Il aura fallu une vingtaine d'années à André Téchiné avant d'avoir le recul nécessaire pour élaborer Les témoins. Le cinéaste, qui était en lice hier pour le César de la meilleure réalisation (les résultats n'étaient pas encore connus au moment de mettre sous presse), a vécu les années sida de très près, ayant même aujourd'hui le sentiment d'être un «rescapé» du destin.

«Cette époque à été un tournant dans ma vie, expliquait-il récemment lors d'une interview accordée à La Presse à Paris. Beaucoup d'amis très proches sont alors disparus, victimes de la maladie. Je me suis toujours demandé pourquoi eux et pas moi. Je savais que j'en ferais un jour le sujet d'un film, ne serait-ce que par devoir de mémoire.»

Le réalisateur de J'embrasse pas n'a toutefois pas voulu tomber dans la mélancolie, ni s'épancher. Encore moins faire un film sur le deuil.

«Au contraire, dit-il. J'ai voulu faire quelque chose de salutaire. Pour évoquer la formule de Nietzsche, qui dit que ce qui ne vous détruit pas vous rend plus fort, j'ai ainsi tenu à ce que ce film ait du rythme, de la vitalité, de la joie de vivre. Qu'il bascule du côté de la vie tout en restant fidèle aux impressions que nous ressentions à l'époque. Voilà pourquoi j'ai dû attendre d'avoir le recul nécessaire avant de le faire.»

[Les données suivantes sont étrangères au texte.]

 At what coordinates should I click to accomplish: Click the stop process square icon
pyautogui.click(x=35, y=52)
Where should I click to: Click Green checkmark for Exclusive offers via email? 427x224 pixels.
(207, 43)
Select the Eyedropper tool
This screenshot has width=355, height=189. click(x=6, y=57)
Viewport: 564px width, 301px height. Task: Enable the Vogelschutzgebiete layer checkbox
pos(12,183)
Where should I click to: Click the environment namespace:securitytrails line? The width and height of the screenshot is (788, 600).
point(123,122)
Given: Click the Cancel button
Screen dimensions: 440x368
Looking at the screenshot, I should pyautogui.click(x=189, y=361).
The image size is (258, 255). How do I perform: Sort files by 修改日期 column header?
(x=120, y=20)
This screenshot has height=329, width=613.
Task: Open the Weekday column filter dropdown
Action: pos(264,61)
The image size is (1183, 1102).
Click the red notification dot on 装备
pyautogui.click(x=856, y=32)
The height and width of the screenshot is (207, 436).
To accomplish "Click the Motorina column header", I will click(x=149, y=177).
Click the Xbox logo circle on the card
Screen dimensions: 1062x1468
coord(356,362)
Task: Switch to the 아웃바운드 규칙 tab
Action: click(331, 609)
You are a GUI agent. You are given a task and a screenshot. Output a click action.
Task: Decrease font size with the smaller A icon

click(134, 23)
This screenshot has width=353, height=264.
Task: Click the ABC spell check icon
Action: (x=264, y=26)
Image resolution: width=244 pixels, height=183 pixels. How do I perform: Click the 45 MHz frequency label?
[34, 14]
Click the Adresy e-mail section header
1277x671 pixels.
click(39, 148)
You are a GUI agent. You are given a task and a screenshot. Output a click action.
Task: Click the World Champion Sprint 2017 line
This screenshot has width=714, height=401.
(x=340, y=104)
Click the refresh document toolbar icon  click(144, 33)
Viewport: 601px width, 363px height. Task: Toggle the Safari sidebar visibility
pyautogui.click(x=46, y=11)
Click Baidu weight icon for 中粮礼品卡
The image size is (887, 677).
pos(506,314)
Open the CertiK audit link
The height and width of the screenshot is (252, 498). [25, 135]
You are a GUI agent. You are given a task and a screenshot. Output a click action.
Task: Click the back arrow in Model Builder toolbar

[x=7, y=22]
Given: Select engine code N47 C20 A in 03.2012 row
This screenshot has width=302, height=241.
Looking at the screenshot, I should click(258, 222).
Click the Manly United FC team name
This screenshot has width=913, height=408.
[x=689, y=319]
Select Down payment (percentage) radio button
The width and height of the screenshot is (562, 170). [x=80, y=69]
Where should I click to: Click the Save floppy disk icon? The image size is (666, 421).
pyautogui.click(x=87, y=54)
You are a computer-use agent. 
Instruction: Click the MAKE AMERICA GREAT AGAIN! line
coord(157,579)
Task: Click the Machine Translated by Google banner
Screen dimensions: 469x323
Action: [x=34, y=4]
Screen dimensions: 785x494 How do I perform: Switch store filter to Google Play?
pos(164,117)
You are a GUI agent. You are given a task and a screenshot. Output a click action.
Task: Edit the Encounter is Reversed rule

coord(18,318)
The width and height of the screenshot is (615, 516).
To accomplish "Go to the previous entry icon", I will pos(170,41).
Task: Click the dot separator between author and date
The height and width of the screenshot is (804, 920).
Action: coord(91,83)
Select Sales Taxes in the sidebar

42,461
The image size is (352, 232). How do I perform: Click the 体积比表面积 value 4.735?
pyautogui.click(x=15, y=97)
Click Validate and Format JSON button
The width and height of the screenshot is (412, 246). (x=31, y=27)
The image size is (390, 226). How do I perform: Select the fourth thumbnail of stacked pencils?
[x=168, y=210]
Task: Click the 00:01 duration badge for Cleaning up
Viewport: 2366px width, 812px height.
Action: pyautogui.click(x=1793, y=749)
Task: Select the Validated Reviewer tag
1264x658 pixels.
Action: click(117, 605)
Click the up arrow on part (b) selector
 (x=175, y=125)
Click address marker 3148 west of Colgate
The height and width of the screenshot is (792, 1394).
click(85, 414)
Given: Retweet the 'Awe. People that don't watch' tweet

Les producteurs se sont fait un peu tirer l'oreille. Téchiné a eu plus de mal que d'habitude à trouver du financement. Il attribue notamment ses difficultés au conformisme ambiant, les protagonistes de son histoire se trouvant encore sur la lancée libératrice des années 70 sur le plan moral et sexuel.

«J'ai l'impression qu'il y a présentement régression à cet égard, dit-il. Ce retour au conformisme est peut-être dû aux traumatismes générés par ces années sida. Et aux séquelles qu'elles ont laissées dans l'imaginaire collectif. Un peu comme si les jugements péremptoires dirigés vers ceux qui ont été atteints par la maladie avait permis le retour en force du puritanisme.»

Aussi a-t-il voulu traiter son film comme s'il s'agissait d'un film de guerre. «Parce que c'est bien de cela qu'il s'agit, dit Téchiné. Nous avons vécu cette époque cauchemardesque comme s'il s'agissait d'un épisode de science-fiction. Un horrible film d'épouvante, à vrai dire. Cela dit, je ne voulais pas aborder cette maladie seulement sous un angle morbide et négatif. De formidables liens de solidarité se sont aussi créés.»

Téchiné tenait aussi à ce que des personnages féminins forts fassent partie intégrante de cette histoire, d'où la présence de la coscénariste Viviane Zingg à l'étape de l'écriture, de même que celle d'Emmanuelle Béart, libre et lumineuse, qu'il retrouve ici pour la troisième fois.